Faizan, followed by around a dozen black-clad men, emerged from one of the archways with a huge grin on his face as he laid eyes on us, and then at the handcuff connecting Ahsan and I.
"Ah, Hayat!" He approached us with outstretched arms. "I'm glad you're here! I apologize for the sudden change in location, but it's all for the best! Come now, there's someone I want you to meet," Faizan said eagerly.
If I didn't know any better, I would have presumed Faizan was an amiable man.
I gazed over at the name of the church on the sign again. Oh, the horrible irony how the church was named after martyrs.
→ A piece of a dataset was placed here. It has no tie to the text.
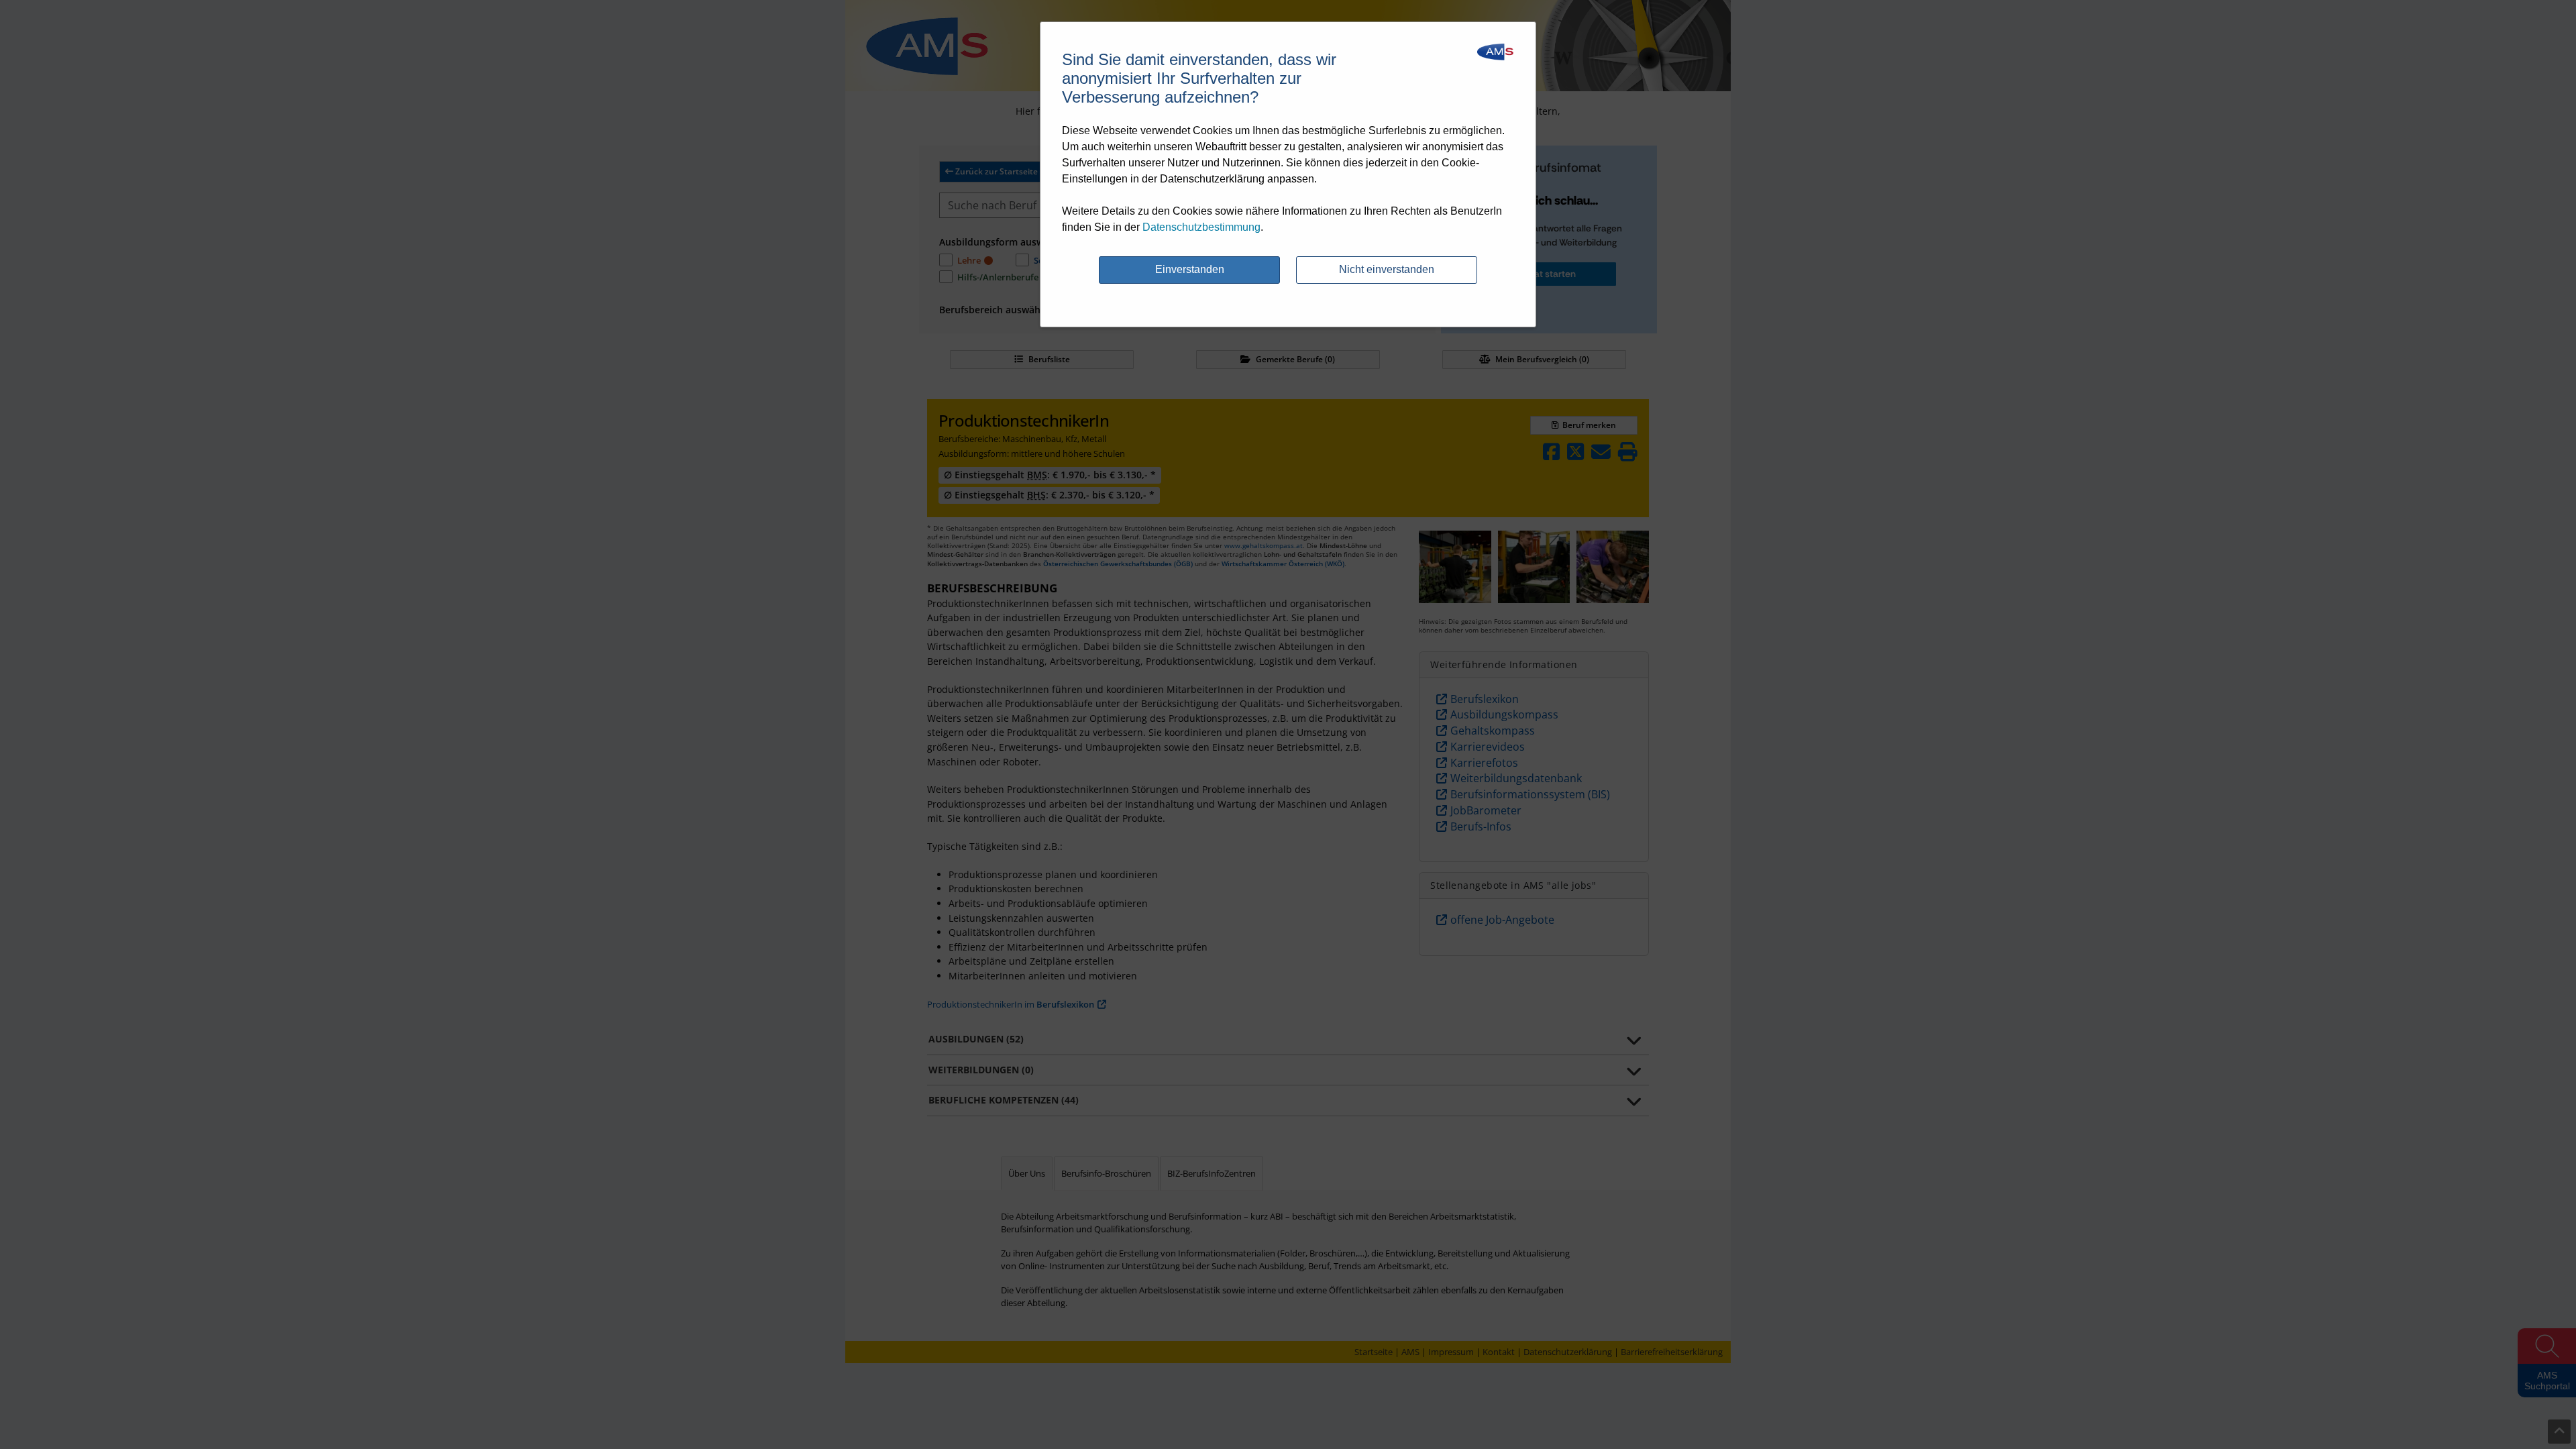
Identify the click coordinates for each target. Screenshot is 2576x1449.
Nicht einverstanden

With Faizan nearby, I had the most eerie premonition that there would be even more martyrs.
Glossary:
~Fajr (Arabic)- Literally "dawn". Also the first of the five daily prayers offered by practicing Muslims.
~Wudu (Arabic)- An Islamic procedure for washing parts of the body using water, typically in preparation for formal prayers, but also before handling and reading the Qur'an.
~Tayammum (Arabic)- The act of dry ablution using sand or dust, which may be performed in place of ritual washing (wudu) if no clean water is really available or if one is suffering from moisture-induced skin inflammation or scaling
~Sujood (Arabic)- Sujood is the prostration (bowing down) part of the Islamic prayer routine.
~Nazim (Arabic)- name meaning "arranger/organizer".
~Murtaza (Urdu)- name meaning "chosen".
~"Idhar aao" (Urdu)- a phrase meaning, "come here".
~Niqab (Arabic)- a cloth, or veil, that covers the entire face except for the eyes.
~Sunnah (Arabic)- a term signifying a proper Islamic life, also known as "good deeds".
~ن (Pronounced 'nūn' or 'noon')- Arabic letter that is similar to the English "n". The members of the terrorist group, ISIS (DAESH), spray paint this letter on Christian properties all throughout Syria and Iraq. Also, this letter is now known as "the mark of the Nazarene" originating from the term 'naṣrānī' ('Christian').